(Available records)

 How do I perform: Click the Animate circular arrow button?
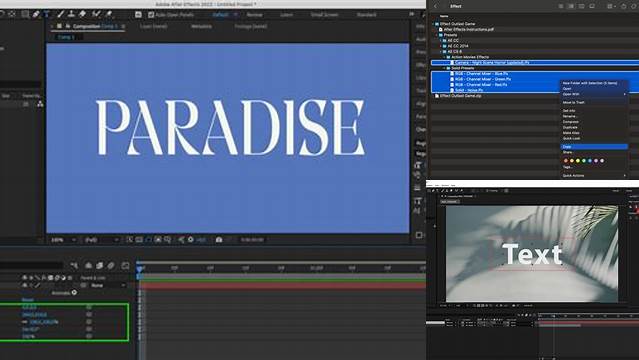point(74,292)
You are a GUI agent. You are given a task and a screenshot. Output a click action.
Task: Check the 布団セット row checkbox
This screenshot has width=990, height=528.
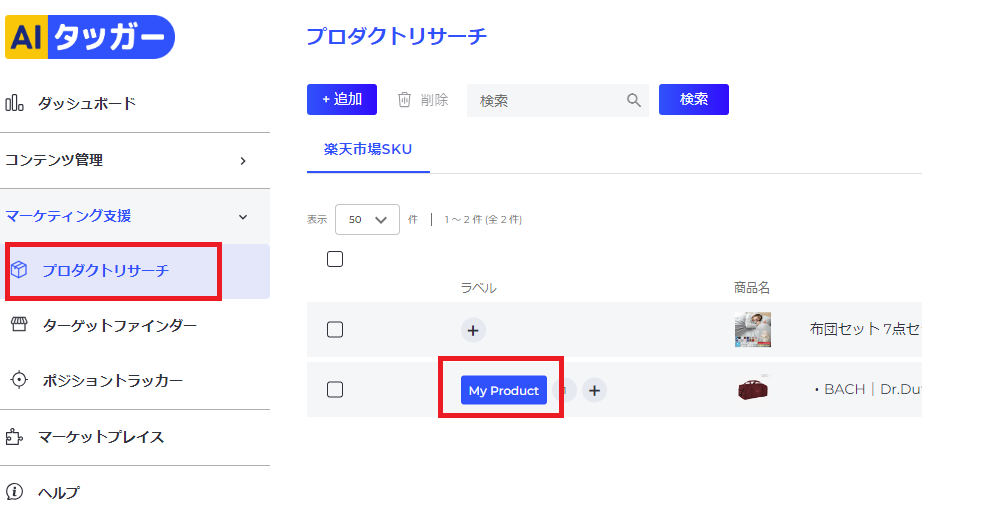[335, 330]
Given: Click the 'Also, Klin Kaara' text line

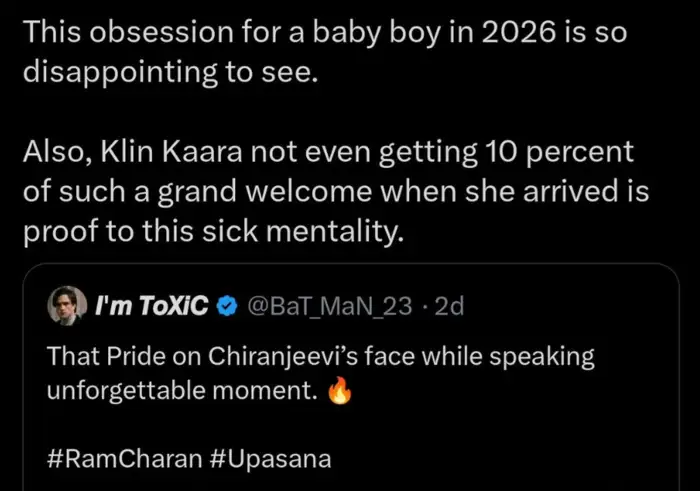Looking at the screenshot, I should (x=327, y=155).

(End Available records)

Problem to solve
Give every entry again verbatim, with no pictures.

Output
 How do I perform: Click the Animate circular arrow button?
point(74,292)
You are a GUI agent. You are given a task and a screenshot. Output a click action.
Task: Check the 布団セット row checkbox
This screenshot has width=990, height=528.
[335, 330]
Given: Click the 'Also, Klin Kaara' text line

Looking at the screenshot, I should (x=327, y=155).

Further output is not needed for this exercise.